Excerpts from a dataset
== Segment start ==
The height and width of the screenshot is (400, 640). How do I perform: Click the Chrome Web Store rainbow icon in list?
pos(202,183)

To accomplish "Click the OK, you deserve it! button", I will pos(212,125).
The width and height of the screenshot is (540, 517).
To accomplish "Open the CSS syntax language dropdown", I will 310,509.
== Segment end ==
### Task requirements
Which lines of the data include "accomplish"? Copy each of them.

### Solution for this task
To accomplish "Click the OK, you deserve it! button", I will pos(212,125).
To accomplish "Open the CSS syntax language dropdown", I will 310,509.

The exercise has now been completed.